• Directions: Where the line containing "[Follow on Facebook] (123, 2470)" appears in the records below, begin there and output each line verbatim through the last line.

• Given information:
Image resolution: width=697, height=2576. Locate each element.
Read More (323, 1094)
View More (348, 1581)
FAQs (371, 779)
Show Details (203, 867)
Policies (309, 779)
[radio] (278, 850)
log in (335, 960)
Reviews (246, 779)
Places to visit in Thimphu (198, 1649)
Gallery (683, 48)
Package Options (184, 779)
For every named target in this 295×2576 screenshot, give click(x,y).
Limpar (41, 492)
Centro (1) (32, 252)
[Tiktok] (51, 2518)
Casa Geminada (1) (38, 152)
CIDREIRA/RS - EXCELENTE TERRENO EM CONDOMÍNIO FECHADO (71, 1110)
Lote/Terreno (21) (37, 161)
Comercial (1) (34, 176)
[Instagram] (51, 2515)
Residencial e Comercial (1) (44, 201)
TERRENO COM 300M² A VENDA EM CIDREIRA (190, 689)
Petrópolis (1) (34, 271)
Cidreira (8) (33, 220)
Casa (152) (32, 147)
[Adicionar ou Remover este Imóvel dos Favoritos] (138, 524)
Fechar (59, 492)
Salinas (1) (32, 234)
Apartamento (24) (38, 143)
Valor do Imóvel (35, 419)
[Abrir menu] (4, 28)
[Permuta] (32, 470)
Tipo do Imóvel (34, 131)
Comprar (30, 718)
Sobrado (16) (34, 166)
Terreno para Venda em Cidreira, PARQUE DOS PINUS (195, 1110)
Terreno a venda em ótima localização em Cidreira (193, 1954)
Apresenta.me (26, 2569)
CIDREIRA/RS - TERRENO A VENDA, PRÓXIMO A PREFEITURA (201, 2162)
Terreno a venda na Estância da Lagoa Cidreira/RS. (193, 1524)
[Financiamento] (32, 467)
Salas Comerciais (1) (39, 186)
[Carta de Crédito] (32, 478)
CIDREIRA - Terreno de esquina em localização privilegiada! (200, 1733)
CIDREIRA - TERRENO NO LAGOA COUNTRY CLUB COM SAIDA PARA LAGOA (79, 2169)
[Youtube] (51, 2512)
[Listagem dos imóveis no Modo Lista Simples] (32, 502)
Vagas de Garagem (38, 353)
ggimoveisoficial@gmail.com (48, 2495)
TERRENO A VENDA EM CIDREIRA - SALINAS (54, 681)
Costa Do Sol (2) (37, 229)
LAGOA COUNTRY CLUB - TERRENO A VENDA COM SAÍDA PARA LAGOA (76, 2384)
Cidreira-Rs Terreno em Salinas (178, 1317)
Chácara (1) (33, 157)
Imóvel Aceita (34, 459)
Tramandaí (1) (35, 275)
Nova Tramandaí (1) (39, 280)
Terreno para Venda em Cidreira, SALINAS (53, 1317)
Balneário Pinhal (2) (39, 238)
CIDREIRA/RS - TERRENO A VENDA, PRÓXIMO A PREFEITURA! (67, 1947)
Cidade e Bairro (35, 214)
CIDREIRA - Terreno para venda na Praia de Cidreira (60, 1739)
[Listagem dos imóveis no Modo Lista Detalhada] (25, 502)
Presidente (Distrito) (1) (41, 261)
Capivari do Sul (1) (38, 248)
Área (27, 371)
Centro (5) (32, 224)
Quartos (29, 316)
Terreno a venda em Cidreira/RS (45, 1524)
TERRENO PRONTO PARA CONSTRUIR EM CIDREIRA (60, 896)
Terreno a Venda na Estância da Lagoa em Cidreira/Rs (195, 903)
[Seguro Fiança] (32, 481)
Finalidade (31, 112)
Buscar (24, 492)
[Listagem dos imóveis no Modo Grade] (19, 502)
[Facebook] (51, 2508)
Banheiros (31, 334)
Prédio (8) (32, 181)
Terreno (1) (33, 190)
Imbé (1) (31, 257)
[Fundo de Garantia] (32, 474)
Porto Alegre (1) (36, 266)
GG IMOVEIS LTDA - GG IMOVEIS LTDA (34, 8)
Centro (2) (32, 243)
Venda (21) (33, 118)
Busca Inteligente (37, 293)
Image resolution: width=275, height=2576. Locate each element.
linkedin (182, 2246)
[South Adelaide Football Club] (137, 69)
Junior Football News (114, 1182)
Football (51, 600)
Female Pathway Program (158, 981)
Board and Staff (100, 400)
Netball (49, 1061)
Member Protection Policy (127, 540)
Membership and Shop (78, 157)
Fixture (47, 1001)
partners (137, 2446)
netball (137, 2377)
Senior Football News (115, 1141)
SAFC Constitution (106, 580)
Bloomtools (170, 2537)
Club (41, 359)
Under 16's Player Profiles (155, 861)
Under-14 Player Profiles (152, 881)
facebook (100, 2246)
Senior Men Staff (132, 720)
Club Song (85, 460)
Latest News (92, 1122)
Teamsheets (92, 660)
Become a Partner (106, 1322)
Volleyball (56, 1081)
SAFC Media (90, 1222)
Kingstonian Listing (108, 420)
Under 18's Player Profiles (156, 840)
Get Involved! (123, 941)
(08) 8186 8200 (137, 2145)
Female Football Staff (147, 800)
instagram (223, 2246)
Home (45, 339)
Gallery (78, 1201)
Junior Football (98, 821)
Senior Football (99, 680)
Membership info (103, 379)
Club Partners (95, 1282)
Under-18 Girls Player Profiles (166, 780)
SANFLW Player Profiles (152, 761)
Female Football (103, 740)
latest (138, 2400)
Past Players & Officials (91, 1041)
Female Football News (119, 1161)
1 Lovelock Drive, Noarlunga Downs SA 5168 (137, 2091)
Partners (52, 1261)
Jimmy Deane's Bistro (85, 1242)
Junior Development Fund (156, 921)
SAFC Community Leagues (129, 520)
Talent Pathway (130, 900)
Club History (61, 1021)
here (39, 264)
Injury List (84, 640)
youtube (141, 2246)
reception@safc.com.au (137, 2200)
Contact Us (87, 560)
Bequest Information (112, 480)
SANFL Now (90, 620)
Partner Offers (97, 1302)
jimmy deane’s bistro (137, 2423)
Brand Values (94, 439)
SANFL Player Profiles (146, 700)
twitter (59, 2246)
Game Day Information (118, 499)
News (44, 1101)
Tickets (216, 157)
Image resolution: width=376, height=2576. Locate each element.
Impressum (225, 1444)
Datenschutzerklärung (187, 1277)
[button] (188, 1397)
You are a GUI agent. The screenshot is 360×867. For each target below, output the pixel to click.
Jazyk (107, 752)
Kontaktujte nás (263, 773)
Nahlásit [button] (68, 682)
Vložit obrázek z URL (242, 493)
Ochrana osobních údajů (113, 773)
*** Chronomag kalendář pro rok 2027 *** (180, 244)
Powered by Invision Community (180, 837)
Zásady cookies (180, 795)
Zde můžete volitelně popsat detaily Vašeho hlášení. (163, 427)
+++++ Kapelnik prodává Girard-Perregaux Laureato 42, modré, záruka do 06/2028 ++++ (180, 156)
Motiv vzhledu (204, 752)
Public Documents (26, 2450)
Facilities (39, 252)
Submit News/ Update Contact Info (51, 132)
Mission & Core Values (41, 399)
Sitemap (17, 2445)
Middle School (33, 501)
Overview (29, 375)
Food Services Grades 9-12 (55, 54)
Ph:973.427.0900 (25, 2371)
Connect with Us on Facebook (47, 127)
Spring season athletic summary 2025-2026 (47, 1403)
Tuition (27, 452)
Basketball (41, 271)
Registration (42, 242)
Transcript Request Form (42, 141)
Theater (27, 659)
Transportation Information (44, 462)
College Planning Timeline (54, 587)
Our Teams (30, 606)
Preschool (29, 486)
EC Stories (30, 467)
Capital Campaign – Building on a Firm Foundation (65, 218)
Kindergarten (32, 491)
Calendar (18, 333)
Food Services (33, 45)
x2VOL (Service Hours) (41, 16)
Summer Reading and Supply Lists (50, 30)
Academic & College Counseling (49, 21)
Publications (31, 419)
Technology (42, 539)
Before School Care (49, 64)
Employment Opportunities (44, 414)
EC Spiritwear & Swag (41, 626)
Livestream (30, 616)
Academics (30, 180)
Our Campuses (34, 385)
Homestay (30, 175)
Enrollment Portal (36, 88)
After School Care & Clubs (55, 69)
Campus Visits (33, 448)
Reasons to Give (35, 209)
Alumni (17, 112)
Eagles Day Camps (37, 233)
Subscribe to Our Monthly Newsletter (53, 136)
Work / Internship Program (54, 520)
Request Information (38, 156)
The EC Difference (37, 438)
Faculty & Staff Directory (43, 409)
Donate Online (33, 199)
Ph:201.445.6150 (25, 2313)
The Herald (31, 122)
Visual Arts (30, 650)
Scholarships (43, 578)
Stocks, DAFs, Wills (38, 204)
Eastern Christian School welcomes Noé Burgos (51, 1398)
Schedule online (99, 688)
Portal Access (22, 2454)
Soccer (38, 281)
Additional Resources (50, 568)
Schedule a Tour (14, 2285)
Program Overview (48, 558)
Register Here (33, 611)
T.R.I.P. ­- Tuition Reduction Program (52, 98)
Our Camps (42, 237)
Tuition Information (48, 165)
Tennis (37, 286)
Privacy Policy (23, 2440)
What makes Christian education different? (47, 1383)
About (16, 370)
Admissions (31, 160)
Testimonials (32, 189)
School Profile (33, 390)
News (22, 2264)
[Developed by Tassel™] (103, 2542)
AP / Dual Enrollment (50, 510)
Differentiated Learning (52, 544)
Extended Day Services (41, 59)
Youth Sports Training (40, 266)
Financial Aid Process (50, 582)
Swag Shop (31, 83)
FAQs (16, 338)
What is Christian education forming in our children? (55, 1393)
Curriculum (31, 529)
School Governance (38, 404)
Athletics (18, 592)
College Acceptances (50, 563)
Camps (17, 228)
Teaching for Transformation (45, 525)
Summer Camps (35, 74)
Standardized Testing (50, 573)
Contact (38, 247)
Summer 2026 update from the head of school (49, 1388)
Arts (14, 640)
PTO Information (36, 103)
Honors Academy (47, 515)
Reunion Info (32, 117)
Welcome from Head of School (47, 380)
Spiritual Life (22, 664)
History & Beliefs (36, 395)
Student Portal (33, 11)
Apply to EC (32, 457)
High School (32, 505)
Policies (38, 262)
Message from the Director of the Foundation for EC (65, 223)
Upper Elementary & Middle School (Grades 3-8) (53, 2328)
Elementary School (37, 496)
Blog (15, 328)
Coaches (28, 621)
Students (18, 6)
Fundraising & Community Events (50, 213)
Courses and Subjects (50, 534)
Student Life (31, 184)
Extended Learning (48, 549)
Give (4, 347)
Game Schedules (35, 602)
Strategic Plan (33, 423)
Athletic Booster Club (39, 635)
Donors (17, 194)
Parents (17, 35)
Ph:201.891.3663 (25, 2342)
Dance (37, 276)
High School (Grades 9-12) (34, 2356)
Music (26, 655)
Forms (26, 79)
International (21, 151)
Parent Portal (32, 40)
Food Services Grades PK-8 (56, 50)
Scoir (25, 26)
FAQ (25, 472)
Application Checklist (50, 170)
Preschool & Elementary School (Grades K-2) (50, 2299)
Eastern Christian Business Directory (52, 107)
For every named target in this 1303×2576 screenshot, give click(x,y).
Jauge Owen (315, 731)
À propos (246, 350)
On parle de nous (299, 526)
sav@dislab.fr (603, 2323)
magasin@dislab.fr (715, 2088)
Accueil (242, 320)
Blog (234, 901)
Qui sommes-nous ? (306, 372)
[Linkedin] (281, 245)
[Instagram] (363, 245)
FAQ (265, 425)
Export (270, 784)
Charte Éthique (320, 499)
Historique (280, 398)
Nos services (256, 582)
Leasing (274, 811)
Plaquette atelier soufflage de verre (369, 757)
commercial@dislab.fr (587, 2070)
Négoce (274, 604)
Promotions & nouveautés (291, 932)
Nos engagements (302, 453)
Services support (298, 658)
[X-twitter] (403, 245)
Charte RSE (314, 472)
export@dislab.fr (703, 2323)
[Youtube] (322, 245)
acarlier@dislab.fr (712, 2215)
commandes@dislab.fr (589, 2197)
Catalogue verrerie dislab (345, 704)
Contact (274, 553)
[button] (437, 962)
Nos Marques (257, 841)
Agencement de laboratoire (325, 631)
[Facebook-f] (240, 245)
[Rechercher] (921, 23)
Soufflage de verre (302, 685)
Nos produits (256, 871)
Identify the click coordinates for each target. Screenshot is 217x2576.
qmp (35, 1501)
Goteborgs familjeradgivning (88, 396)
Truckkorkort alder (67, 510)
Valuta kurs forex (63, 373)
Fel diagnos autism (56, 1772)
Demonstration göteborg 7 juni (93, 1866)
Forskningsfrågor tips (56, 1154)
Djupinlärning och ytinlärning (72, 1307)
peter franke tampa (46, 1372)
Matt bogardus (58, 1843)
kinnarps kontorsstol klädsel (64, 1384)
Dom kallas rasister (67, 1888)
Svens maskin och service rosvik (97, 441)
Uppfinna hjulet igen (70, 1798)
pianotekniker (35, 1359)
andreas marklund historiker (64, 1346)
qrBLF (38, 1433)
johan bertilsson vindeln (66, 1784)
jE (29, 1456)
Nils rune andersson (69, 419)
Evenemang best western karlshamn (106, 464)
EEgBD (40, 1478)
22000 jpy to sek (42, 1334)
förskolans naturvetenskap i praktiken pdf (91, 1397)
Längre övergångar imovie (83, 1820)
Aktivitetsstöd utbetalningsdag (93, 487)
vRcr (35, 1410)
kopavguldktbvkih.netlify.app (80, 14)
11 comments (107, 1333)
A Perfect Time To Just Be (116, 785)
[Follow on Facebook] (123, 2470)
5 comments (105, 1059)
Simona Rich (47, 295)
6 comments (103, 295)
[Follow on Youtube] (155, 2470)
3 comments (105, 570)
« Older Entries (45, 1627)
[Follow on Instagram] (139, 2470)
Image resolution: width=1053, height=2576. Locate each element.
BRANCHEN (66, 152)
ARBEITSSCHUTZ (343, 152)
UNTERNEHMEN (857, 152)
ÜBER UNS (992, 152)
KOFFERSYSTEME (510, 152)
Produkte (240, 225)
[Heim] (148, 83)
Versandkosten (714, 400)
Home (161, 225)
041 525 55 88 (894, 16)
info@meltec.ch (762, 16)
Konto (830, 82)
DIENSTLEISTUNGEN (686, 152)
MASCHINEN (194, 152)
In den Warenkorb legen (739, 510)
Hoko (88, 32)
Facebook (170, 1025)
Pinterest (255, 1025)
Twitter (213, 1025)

• Response:
[Follow on Facebook] (123, 2470)
5 comments (105, 1059)
Simona Rich (47, 295)
6 comments (103, 295)
[Follow on Youtube] (155, 2470)
3 comments (105, 570)
« Older Entries (45, 1627)
[Follow on Instagram] (139, 2470)
Image resolution: width=1053, height=2576. Locate each element.
BRANCHEN (66, 152)
ARBEITSSCHUTZ (343, 152)
UNTERNEHMEN (857, 152)
ÜBER UNS (992, 152)
KOFFERSYSTEME (510, 152)
Produkte (240, 225)
[Heim] (148, 83)
Versandkosten (714, 400)
Home (161, 225)
041 525 55 88 (894, 16)
info@meltec.ch (762, 16)
Konto (830, 82)
DIENSTLEISTUNGEN (686, 152)
MASCHINEN (194, 152)
In den Warenkorb legen (739, 510)
Hoko (88, 32)
Facebook (170, 1025)
Pinterest (255, 1025)
Twitter (213, 1025)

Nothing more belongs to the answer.